Some rows:
** Start **
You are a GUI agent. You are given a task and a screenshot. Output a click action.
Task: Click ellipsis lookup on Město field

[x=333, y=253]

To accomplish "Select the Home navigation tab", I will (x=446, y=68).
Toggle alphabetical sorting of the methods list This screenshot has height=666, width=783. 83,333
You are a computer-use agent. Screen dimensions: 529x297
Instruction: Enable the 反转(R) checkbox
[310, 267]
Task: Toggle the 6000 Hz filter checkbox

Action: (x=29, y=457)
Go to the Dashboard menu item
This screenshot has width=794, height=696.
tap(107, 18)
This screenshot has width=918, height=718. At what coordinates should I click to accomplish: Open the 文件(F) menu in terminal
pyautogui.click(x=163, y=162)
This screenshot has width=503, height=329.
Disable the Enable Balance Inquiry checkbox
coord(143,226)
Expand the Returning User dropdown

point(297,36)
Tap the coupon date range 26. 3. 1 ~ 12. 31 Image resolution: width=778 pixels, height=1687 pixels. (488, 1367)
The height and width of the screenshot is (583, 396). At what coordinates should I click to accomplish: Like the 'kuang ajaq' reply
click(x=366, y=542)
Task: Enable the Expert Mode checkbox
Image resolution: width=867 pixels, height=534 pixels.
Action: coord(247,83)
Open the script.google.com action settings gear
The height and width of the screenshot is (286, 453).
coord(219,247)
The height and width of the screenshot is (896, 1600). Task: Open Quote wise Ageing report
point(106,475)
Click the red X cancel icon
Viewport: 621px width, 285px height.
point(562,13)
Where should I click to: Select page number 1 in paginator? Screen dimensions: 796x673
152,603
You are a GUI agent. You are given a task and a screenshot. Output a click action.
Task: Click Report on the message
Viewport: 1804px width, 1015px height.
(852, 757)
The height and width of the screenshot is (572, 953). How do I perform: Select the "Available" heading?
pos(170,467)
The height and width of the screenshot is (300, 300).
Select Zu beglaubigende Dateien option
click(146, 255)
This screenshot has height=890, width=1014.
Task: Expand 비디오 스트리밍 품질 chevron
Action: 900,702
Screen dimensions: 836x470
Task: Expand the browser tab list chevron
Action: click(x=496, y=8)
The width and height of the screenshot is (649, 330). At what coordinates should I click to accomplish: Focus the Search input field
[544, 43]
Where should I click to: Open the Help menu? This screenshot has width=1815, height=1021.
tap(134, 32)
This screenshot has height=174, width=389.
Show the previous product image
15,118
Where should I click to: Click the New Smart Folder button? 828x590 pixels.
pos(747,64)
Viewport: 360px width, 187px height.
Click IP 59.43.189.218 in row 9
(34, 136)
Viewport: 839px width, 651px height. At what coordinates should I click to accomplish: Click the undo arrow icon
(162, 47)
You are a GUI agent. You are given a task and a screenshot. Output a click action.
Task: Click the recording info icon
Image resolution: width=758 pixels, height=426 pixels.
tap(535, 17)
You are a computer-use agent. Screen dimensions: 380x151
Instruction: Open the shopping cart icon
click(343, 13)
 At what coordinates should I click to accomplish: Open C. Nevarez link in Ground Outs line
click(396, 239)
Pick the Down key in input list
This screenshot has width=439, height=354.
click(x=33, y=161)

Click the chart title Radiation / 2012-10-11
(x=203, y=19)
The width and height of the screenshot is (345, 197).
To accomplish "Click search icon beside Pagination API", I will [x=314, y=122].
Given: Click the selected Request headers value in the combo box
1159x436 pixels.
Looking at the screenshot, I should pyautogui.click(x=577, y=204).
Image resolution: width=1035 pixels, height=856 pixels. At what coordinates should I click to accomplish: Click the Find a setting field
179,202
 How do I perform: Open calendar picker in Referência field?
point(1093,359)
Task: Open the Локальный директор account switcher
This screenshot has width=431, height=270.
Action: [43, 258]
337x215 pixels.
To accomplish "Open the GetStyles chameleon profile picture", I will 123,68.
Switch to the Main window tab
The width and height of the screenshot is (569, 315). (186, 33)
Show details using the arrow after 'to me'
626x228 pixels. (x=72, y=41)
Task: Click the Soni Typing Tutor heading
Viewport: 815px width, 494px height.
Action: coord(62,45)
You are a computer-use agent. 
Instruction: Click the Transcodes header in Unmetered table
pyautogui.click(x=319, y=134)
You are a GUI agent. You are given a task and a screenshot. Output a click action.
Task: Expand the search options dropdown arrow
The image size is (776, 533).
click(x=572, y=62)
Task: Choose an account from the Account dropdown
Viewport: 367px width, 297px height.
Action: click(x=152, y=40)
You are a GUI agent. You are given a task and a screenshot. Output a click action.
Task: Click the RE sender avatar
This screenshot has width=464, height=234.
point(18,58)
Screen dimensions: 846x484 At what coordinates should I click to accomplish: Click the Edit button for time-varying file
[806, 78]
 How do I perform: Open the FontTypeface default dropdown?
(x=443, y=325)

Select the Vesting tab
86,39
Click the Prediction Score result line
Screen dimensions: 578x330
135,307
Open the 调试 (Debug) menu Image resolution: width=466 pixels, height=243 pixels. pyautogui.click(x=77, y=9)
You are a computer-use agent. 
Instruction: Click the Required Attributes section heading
** End **
• **Task instructions**
Count the lines in the rows above that contain the string "input", treating uppercase and lowercase as different. Reply with the number alone.

• **Exercise result**
2